GSA Annual Meeting in Indianapolis, Indiana, USA - 2018

Paper No. 239-9
Presentation Time: 10:35 AM

NEXT STEPS IN EXPLORING THE LUNAR MANTLE


NEAL, Clive R., Civil Engineering, Environmental Engineering, and Earth Science, University of Notre Dame, 156 Fitzpatrick Hall, Notre Dame, IN 46556

The Apollo program was instrumental in shaping our idea of the lunar mantle, but many questions remain unanswered. For example, the narrow aperture of the Apollo passive seismic experiment did not allow the lower mantle and core to be imaged with the fidelity needed to look at heterogeneity, layering, and to define mineralogy. With the recognition of meteorites from the Moon in 1983 (ALHA81005, GRL 10, Issue 9), there are now more than 330 named stones with >25 of these being basaltic allowing a snapshot of the mantle source from which they were extracted. However, we do not know the exact location on the lunar surface where any of these originated. While the Apollo samples have some context, none were collected from in situ bedrock. So what are the next steps for exploring the lunar mantle?

Orbital missions in the 1990s and this century have now given us an unprecedented new view of the lunar surface that will allow targeted surface exploration to answer remaining and new questions about the interior of the Moon.
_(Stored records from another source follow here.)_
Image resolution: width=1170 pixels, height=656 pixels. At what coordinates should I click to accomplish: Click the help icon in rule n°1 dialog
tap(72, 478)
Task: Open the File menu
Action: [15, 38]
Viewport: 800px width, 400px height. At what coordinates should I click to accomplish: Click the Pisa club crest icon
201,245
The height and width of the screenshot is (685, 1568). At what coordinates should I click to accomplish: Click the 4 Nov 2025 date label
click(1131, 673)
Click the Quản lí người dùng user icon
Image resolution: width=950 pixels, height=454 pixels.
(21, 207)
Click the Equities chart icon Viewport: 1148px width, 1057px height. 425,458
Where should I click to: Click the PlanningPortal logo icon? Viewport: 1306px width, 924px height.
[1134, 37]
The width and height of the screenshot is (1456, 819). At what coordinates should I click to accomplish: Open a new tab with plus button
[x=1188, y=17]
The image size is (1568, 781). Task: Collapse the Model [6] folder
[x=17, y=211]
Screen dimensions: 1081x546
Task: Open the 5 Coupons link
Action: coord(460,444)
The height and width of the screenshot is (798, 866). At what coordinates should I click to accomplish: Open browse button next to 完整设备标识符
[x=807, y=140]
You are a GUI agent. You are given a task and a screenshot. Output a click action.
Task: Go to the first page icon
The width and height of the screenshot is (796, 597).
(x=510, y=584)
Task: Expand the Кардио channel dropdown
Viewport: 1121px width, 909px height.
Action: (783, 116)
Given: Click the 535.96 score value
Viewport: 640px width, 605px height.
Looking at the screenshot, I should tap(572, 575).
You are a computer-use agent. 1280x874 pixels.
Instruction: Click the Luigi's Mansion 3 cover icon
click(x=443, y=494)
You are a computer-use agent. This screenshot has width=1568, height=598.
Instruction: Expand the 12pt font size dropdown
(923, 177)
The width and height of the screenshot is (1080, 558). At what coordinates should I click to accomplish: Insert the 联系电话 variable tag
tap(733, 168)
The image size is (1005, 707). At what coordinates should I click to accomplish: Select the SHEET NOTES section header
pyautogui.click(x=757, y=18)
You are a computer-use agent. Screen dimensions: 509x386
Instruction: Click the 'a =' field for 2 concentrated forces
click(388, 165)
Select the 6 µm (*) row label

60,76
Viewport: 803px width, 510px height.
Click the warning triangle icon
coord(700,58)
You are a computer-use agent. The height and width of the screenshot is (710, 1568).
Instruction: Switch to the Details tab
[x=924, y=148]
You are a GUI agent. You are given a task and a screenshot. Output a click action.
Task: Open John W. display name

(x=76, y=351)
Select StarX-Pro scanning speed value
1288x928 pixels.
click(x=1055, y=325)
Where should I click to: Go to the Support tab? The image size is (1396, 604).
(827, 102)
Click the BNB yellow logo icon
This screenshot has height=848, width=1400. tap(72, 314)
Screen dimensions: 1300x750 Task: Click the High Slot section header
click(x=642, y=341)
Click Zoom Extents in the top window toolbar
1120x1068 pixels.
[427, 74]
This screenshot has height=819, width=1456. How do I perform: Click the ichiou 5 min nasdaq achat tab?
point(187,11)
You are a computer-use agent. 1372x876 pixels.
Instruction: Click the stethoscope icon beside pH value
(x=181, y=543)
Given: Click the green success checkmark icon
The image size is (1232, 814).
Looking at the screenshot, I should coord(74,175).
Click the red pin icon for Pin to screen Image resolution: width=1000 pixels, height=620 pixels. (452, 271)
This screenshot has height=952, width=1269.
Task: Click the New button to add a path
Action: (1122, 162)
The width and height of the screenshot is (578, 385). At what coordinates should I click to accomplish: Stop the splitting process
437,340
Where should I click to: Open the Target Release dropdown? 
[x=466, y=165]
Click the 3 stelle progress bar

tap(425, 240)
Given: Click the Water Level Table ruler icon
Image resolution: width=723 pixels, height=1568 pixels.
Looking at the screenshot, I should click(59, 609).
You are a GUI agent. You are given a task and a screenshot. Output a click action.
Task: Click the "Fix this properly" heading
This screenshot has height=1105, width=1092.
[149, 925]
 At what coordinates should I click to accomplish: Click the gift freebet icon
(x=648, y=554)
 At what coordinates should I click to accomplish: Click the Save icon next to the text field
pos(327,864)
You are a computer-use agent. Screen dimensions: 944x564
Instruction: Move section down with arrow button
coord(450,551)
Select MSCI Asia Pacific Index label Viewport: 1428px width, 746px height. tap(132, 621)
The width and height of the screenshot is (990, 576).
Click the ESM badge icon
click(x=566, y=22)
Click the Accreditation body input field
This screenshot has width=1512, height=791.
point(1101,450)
These datasets can be used to target sampling the oldest and youngest basalts (from crater counts), as well as sampling the compositions not represented in the current collections. Maybe the most important issue is that a Lunar Geophysical Network (LGN) is a named mission in NASA’s decadal survey for the New Frontiers program and will be proposed in the next call for proposals. This network will be long-lived and global in nature and the data returned will significantly enhance data from the recent GRAIL mission.

The longevity of the 3 LGN nodes will allow others to be added thus allowing the International Lunar Network concept to finally be realized. Addition of nodes is possible through international partnerships, and with the Commercial Lunar Payload Services call from NASA there could be other ways to supplement the LGN. Such a network is also important for human exploration because shallow moonquakes have magnitudes >5 and could threaten any long-term surface assets.

The current US space policy coupled with strong international interest in the Moon affords an opportunity to explore the lunar mantle in more sophisticated ways thanks to the data from Apollo and subsequent orbital missions. The presentation will present rationale for site selection of the LGN and sample return to further our knowledge of the lunar mantle.